(WHAT YOU HAVE TO DO) Give again, word for word, every line in the entries below from the line with "Where should I" up to and including the line with "Given: Click the", and no other line.

(DATA SHOWN)

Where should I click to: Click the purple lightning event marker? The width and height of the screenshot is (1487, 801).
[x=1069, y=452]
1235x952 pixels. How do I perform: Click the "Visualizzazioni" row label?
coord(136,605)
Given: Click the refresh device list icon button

--

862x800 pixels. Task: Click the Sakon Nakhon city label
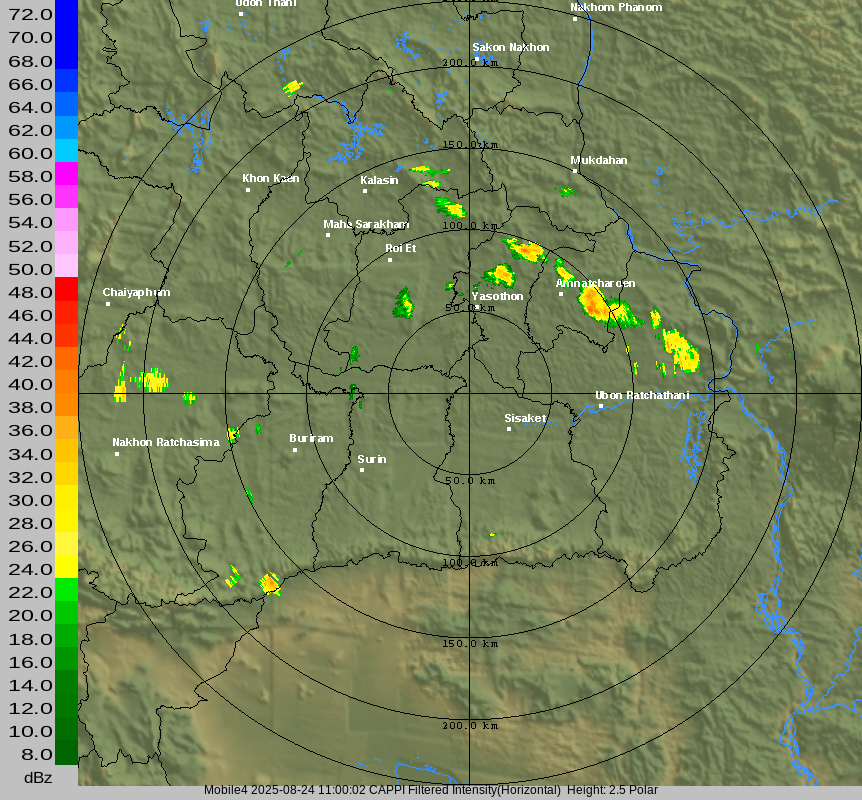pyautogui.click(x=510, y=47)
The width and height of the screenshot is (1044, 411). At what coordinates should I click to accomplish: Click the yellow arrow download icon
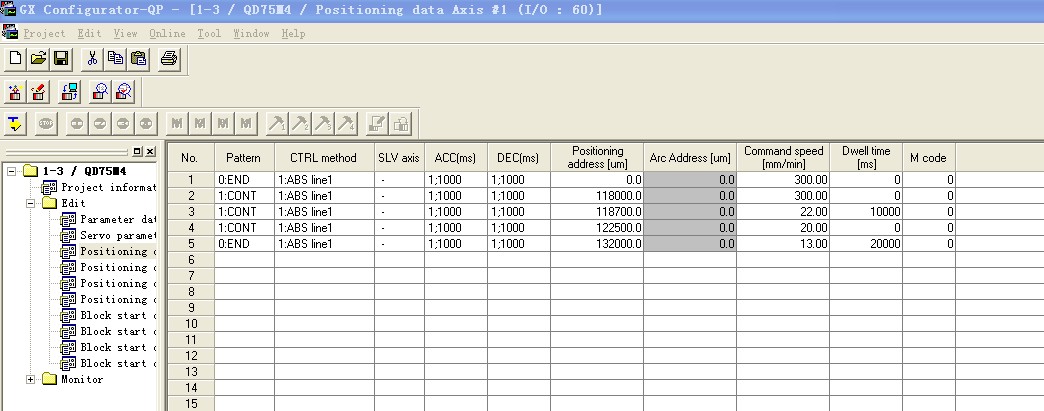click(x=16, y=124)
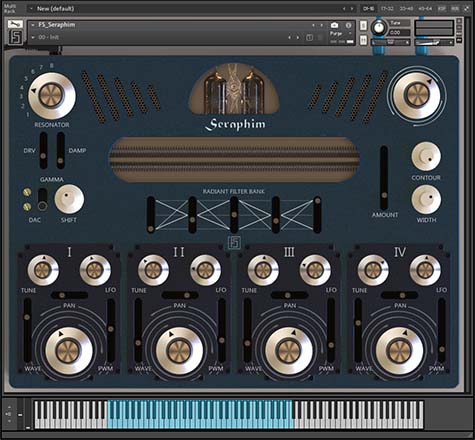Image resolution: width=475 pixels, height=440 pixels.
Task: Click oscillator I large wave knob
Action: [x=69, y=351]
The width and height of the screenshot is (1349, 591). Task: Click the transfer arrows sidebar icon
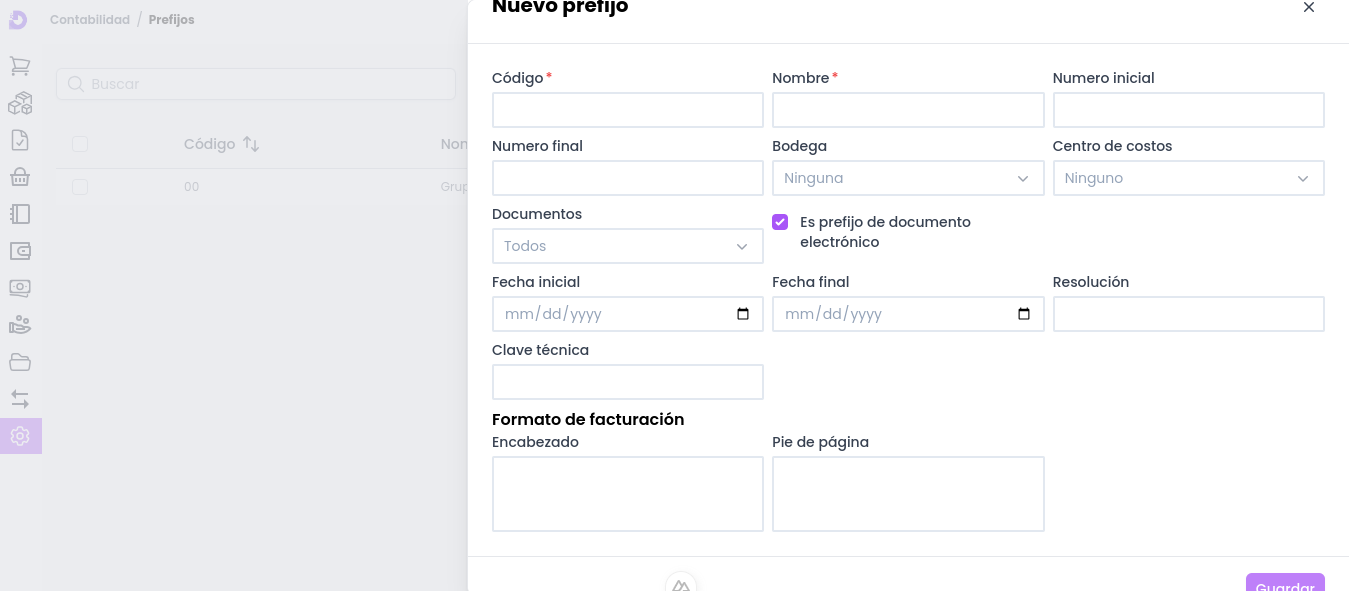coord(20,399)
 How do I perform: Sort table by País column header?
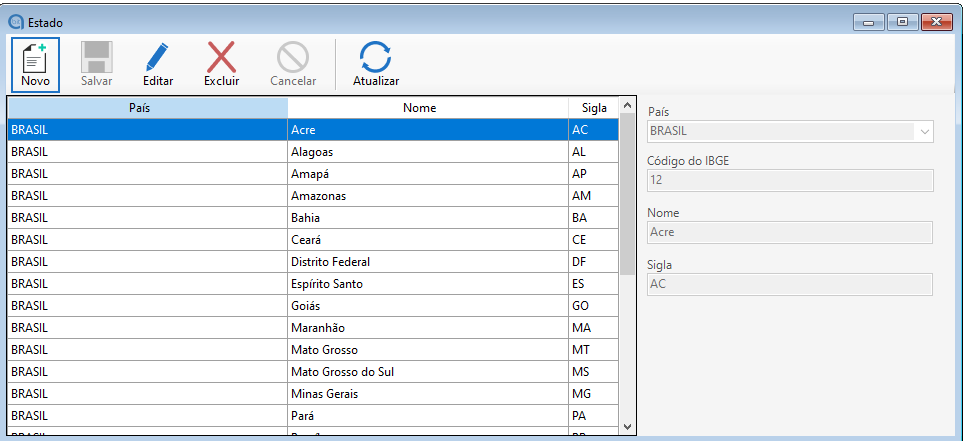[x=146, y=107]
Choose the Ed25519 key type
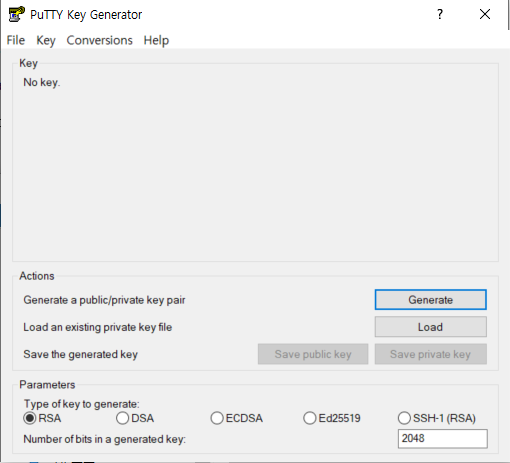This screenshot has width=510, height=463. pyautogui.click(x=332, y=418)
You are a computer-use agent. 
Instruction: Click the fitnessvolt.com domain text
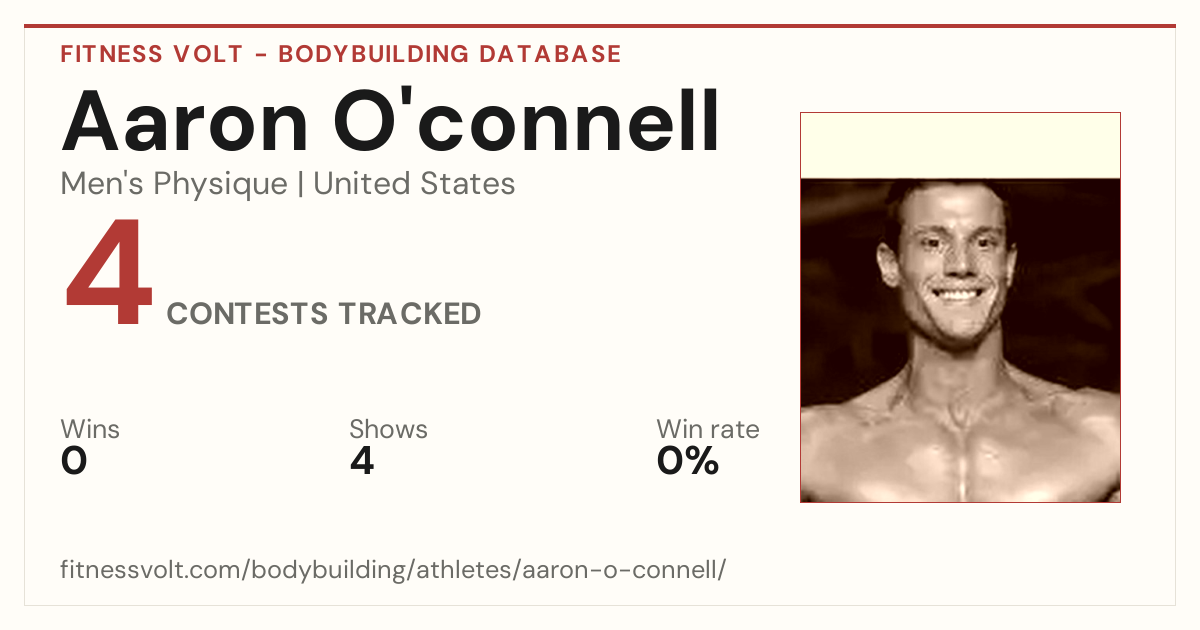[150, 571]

(RESPONSE AREA)
Where should I click to: Click the purple lightning event marker? The width and height of the screenshot is (1487, 801).
[x=1069, y=452]
1235x952 pixels. How do I perform: Click the "Visualizzazioni" row label?
coord(136,605)
Given: Click the refresh device list icon button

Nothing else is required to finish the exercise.